Sunday, August 17, 2008

ADO.Net Entity Data Framework

I've spent a great deal of time with the Entity framework over the past month trying to incorporate into an application solution. I had high hopes that the framework, but after a month it's left me with a bad taste. No matter how you slice it, this framework is not ready for prime time. Here are a few issues that I have with it so far.

1. The Conceptual Data model does not allow me to abstract from the data store, I thought this was the great promise of this model but it turns out to be the great impendence mismatch magnifier. The mappings are absolutely unforgiving in complex situations. Mapping is really an all or nothing scenario, if every key isn't matched you'll never be able to map the entities.

2. The EDM modeler has a real difficult time with poorly normalized data stores. Arguably this could be addressed by cleaning and normalizing the database, however, it's currently not an option in this project and I'm sure that this is not an uncommon enterprise scenario.   As a result it is nearly impossible to map the entities in the store, even though it can be accomplished with LINQ2SQL.

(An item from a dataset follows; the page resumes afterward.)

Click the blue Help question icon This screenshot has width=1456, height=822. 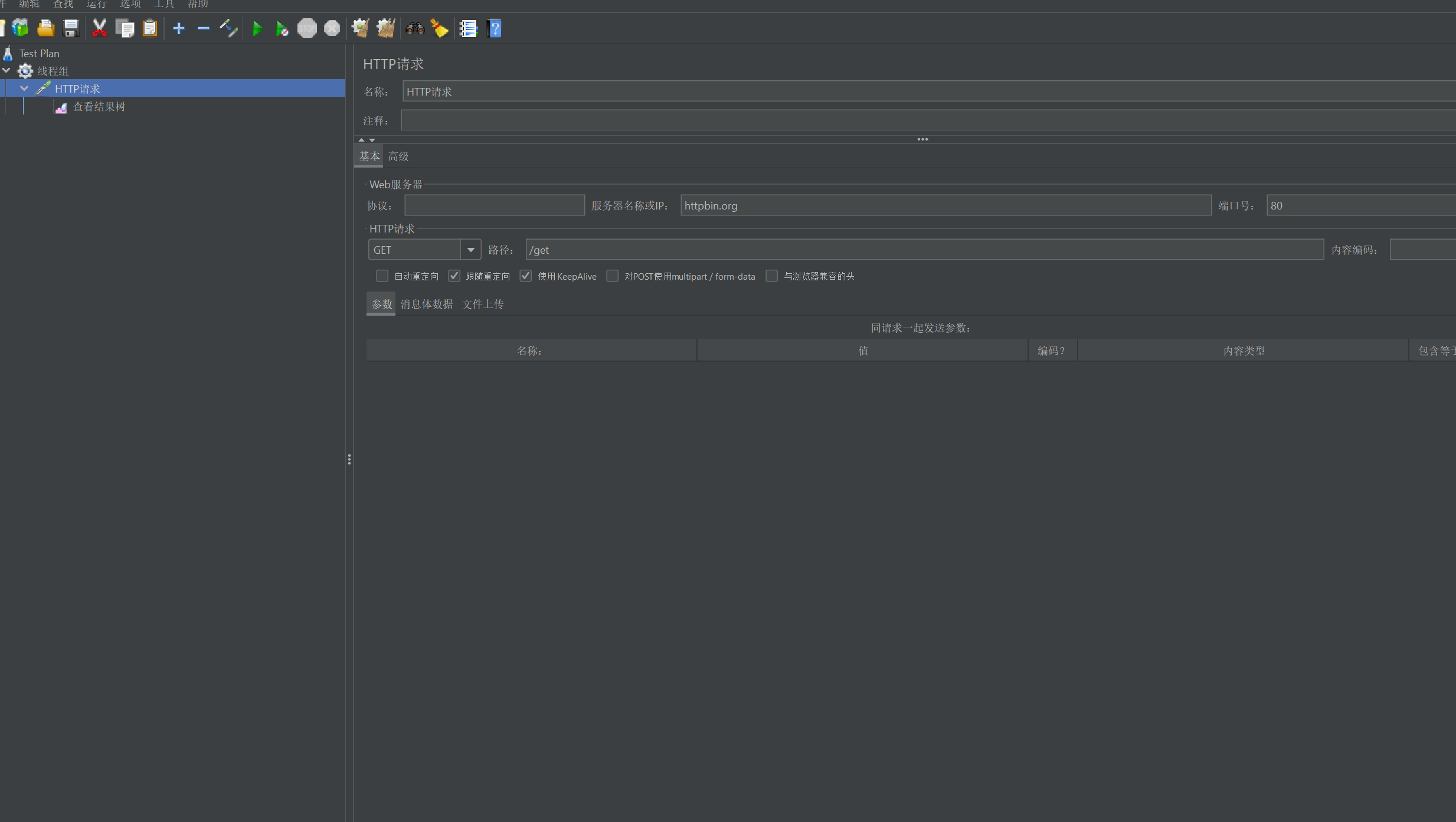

3. I've run into issues where the model generator will, for whatever reason, just arbitrarily change the namespaces. and the fact that you can view the conceptual model at all is just unbelievable given that the conceptual model is such a central part in the framework.

4. Now I have to learn a number of new query technologies in order to use the model effectively. And coincidentally none of these models provides any real benefit when you need strong typing and generic runtime support.  

So if I had a chance to start over, LIN2SQL would be my first choice, especially given the the DB lives on SQL Server. The LINQ2SQL programming and mapping models are more forgiving and easier to work with as well as being functional.  If these issues and the multitude of other issues addressed in other blogs and numerous forums aren't addressed, the Entity framework will be stillborn. My advise to anyone who is considering LINQ2SQL and EDM for a SQL server based project would be this, save yourself pain, time and productivity and go with LINQ2SQL.

Tuesday, August 12, 2008

In case you've been in a cellar (VS2008 SP1)


  Visual Studio 2008 SP1 and .Net 3.5 SP1 have been released, you can download them from the links below as well as a the service pack prep utility.

Visual Studio 2008 SP1 and .Net 3.5 SP1 download

Service Pack Preparation Utility

My installation on two machines went without a hitch. I completely uninstalled SQL server and Visual Studio , deleted the remaining directories and defragged before reinstalling. I installed in the following order on both machines.

  1. SQL Server 2008 Developer
  2. Visual Studio 2008
  3. Visual Studio 2008 SP1

SQL server will install the .Net 3.5 service pack. 

So far everything runs fine, one disappointment thought was the missing WPF controls promised during the beta. The Office ribbon bar is nowhere to be found but the new grid control is available separately on Codeplex  as part of the WPF Toolkit.

Wednesday, August 6, 2008

Vs 2008 SP1

I posted earlier that SQL 2008 RTM is available to MSDN and Tech Net subscribers which is great, but it appears the Visual Studio 2008 SP 1 will not be available for download until the 11th of August.  These timing issues are annoying to say the least. Both of these pieces are needed in a development environment, in fact without SP1, you can't program against SQL 2008. Let's hope that they release prior to the 11th, but if not at least we have a known date.

SQL 2008 has been released to manufacturing

SQL Server 2008 has been released to manufacturing (RTM). I posted earlier that I thought it would happen by the end of this month, so I was pretty close. It's already available for MSDN and Tech Net subscribers.  Now how about the VS 2008 SP1 RTM?

Saturday, August 2, 2008

Visual Studio 2008 SP1 and SQL 2008 close to release?

Just ran across a set of slides for the Visual Studio 2008 SP1 launch here. So is it possible that we may finally see RTM of the Service Pack and SQL 2008 in the next couple of weeks? I suspect that it may be pretty close, maybe by the end of August. This would be great because we've been using the beta and SQL 2008 RC internally to ramp up vNext of our application.

New look for MSDN subscriber downloads

Microsoft has changed the MSDN subscribers download layout again. This time around it is actually useable. The last version used a SilverLight application to browse and download products and keys. There were big problems with mouse interaction in the menus in that you would have to select and hold an item for several seconds or else the selection wouldn't work. This was especially annoying when you were several levels deep in the menu, since when it lost focus the whole menu would collapse and you'd have to start at the root again.

The new layout is web based and ajax enabled, no more SilverLight!, the menu hierarchy layout is very similar to the pre SilverLight site, which makes navigation easy and familiar.   Overall as an MSDN subscriber I like the new layout and I think it was the right move, kudos to the MSDN team.